Segment Start: Reading passage

George Jones joined The Louisiana Hayride in 1956.
Dolly Parton scored her first #1 single in Billboard with Joshua in 1971.
Tom T. Hall recorded Ravishing Ruby at Mercury’s Nashville studio in 1973.
Ronnie Milsap joined the Grand Ole Opry in 1976. Ronnie remembers the evening fondly… He said, “The night he inducted me into the Grand Ole Opry, Roy Acuff said, ‘You know he plays the piano and it won’t be but a time or two coming out here on the Grand Ole Opry stage and he’ll be able to find his piano every time. The problem is, they keep moving the damn thing!’”
George Jones records He Stopped Loving Her Today at the Columbia Recording Studio in Nashville. That same day he bet producer Billy Sherrill that the record won’t go to #1. No word on how much money he lost on that bet.
Patty Loveless quietly married record producer Emory Gordy in Gatlinburg in 1989.
MCA released George Strait’s Beyond The Blue Neon album in 1989.
Collin Raye recorded I Think About You and Not That Different in Nashville
Don Henley and Glenn Frey fired guitarist Don Felder from The Eagles in 2001. Timothy B. Schmit and Joe Walsh remain in the band, although they were considered hired guns, and not members of the corporation.
Ring Of Fire songwriter Merle Kilgore died of congestive heart failure in Mexico, where he sought radical cancer treatment in 2005. The manager of Hank Williams Jr., he also wrote More And More, Wolverton Mountain and Let Somebody Else Drive.
HAPPY BIRTHDAY
Record executive Irving Green was born in Brooklyn, NY IN 1916. In Chicago during 1944, he founded Mercury Records, a label associated with such acts as Patti Page, Shania Twain, Toby Keith, The Statler Brothers and Sammy Kershaw
Songwriter Earl “Peanutt” Montgomery was born in 1941. His credits include Emmylou Harris’ One Of These Days, Tanya Tucker’s What’s Your Mama’s Name and George Jones & Tammy Wynette’s We’re Gonna Hold On.

Segment End: Reading passage

§ Task list:
a) In the country music history list, substitute "engineer" for "producer" and write out the passage from "George Jones records" to "on that bet.".
b) Answer these questions from the country music history list:
(i) In what year did Ronnie Milsap join the Grand Ole Opry?
(ii) In what city did Irving Green found Mercury Records?
(iii) Where did Patty Loveless marry Emory Gordy?

Segment Start: Given data

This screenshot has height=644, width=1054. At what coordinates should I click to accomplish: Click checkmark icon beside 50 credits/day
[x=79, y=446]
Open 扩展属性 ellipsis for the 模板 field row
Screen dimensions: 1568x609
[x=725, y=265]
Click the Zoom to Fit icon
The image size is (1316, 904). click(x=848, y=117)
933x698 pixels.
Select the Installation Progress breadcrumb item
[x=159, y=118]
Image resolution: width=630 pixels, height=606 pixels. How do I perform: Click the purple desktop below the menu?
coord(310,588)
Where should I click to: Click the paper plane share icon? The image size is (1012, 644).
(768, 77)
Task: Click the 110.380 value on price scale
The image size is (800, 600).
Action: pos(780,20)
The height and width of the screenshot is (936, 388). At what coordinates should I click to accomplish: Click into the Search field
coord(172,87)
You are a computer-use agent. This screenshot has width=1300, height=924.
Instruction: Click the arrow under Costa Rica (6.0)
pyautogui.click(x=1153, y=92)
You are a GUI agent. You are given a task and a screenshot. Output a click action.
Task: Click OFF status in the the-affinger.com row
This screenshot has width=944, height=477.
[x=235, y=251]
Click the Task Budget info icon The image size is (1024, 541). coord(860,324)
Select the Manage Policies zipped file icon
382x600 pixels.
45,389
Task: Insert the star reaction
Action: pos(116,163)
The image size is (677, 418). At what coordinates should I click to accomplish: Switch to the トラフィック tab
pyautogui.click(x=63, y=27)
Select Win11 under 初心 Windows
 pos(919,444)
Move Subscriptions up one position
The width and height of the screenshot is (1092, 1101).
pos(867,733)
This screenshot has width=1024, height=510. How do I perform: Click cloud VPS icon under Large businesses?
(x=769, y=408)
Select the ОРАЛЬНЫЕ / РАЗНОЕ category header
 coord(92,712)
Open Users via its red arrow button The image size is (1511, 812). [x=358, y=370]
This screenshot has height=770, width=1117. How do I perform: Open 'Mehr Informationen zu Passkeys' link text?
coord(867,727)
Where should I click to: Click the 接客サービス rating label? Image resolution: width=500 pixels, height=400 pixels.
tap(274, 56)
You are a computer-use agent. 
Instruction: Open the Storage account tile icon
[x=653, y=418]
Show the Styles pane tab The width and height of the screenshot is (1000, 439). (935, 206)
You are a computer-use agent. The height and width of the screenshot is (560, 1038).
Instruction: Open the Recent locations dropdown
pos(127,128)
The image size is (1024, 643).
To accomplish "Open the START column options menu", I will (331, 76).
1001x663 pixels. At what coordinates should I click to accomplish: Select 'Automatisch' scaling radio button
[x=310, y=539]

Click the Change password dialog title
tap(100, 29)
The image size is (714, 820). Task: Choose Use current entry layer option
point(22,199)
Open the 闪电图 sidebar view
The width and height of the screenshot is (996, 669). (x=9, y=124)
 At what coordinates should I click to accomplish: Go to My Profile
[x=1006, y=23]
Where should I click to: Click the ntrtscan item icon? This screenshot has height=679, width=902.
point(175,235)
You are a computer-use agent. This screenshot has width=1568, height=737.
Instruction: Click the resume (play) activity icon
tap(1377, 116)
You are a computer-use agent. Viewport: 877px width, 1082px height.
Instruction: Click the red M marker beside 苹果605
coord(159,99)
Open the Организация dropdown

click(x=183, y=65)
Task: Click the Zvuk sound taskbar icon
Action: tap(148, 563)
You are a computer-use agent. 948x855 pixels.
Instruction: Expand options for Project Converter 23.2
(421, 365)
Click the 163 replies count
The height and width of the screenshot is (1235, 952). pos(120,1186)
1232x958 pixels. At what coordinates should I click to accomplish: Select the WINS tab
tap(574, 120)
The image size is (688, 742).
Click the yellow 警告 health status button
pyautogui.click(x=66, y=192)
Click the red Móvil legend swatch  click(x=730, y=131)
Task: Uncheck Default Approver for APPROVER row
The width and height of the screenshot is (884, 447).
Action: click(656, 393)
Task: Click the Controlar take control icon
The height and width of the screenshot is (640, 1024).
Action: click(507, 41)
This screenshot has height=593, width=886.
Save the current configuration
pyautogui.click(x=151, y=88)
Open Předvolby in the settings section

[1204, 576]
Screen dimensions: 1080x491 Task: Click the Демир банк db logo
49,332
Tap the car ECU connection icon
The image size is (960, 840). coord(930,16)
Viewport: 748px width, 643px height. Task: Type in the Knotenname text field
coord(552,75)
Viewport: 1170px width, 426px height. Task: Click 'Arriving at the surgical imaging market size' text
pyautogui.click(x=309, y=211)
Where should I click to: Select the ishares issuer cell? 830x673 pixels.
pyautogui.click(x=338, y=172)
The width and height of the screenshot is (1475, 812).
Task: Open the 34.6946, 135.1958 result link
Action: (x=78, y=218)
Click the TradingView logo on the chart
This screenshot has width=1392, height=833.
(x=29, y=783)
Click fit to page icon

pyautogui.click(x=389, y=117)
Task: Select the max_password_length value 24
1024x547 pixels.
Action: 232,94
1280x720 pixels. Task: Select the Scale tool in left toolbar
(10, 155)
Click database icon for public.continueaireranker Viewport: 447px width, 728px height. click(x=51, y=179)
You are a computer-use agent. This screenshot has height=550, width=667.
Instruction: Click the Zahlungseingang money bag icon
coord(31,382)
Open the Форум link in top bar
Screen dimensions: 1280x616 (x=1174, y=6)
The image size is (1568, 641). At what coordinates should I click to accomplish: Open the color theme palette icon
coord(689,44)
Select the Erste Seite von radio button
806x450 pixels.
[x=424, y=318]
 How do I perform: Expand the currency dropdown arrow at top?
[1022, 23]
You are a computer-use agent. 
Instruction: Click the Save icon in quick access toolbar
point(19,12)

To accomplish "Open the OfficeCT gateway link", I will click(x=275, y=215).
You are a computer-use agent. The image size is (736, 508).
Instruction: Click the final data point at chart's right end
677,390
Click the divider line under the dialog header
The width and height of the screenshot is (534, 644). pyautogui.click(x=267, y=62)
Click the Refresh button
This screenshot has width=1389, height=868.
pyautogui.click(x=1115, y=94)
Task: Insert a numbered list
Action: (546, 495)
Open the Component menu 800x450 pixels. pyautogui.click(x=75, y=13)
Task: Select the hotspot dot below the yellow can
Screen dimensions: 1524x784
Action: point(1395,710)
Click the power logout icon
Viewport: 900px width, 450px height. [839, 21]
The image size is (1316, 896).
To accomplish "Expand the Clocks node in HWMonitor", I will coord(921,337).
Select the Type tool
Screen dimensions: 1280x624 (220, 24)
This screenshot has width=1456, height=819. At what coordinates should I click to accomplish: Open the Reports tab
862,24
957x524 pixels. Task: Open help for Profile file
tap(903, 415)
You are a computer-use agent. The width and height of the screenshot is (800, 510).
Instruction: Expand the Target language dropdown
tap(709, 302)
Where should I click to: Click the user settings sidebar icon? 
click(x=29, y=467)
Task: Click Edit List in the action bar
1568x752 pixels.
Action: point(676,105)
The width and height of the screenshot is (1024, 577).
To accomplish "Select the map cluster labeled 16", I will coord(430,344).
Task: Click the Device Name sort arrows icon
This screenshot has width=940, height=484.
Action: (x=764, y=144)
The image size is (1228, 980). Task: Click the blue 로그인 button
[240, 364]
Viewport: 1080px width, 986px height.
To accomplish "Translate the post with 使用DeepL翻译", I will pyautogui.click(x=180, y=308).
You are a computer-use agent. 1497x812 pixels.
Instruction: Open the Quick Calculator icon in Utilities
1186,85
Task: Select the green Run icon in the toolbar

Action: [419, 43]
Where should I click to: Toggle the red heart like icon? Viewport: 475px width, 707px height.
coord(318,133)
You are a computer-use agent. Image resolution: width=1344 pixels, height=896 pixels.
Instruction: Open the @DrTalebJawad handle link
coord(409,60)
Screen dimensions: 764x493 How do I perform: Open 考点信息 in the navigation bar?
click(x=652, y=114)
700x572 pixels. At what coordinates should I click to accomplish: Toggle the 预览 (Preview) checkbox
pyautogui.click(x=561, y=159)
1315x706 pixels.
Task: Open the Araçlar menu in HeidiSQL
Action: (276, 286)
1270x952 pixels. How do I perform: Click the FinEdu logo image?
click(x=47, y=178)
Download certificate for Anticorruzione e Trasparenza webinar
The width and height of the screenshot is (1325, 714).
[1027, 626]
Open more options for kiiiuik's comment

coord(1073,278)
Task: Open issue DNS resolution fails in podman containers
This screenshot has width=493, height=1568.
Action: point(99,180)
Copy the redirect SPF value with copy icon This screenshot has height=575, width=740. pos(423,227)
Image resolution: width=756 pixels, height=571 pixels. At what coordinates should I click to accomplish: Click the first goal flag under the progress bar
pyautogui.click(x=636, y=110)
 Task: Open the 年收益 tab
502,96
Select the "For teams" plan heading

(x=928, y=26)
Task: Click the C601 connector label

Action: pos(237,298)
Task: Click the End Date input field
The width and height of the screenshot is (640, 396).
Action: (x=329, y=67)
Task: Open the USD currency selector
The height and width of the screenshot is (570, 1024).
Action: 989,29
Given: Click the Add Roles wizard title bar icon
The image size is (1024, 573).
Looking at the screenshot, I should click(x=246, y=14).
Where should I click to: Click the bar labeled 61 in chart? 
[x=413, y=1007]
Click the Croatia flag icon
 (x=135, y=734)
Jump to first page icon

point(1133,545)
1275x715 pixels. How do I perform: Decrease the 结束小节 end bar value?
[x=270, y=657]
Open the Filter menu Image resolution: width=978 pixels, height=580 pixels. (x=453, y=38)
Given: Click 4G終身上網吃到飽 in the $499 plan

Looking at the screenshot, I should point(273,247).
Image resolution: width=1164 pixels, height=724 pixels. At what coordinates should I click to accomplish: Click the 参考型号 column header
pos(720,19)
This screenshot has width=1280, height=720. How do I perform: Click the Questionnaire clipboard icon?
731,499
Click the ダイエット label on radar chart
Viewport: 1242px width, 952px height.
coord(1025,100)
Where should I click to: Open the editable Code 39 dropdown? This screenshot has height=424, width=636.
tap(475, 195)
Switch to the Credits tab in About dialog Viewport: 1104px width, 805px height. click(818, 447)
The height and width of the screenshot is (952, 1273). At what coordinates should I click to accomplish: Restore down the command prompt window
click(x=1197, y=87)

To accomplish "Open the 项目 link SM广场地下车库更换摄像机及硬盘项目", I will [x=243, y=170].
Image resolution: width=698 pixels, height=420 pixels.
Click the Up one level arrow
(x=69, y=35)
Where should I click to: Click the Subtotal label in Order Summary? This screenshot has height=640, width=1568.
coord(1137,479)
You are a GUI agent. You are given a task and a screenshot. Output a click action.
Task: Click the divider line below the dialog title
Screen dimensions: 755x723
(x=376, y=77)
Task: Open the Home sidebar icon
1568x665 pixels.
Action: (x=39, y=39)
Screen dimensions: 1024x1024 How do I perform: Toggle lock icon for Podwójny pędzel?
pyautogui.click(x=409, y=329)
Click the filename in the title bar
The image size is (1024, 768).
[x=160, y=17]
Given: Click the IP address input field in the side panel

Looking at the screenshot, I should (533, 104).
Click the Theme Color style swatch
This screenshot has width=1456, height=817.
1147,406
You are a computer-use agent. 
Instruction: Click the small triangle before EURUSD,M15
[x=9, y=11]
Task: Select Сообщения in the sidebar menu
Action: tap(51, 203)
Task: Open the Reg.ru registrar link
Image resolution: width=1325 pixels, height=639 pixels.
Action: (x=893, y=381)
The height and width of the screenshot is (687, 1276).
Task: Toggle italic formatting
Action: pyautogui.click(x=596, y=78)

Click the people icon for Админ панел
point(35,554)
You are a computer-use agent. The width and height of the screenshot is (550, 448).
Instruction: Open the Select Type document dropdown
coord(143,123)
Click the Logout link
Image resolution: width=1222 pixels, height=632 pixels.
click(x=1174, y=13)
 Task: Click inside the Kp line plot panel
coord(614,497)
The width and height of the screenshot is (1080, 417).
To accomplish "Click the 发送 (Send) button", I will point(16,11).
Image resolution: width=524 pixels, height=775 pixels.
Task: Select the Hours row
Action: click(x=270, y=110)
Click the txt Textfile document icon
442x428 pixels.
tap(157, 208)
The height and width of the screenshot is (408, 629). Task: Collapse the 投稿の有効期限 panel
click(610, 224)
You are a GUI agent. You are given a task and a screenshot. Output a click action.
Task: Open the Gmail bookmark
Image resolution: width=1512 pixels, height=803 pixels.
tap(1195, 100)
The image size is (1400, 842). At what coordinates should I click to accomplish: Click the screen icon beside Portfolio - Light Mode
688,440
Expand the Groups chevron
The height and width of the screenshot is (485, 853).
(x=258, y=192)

Segment End: Given data

§ Answers below:
a)
George Jones records He Stopped Loving Her Today at the Columbia Recording Studio in Nashville. That same day he bet engineer Billy Sherrill that the record won’t go to #1. No word on how much money he lost on that bet.

b)
(i) 1976
(ii) Chicago
(iii) Gatlinburg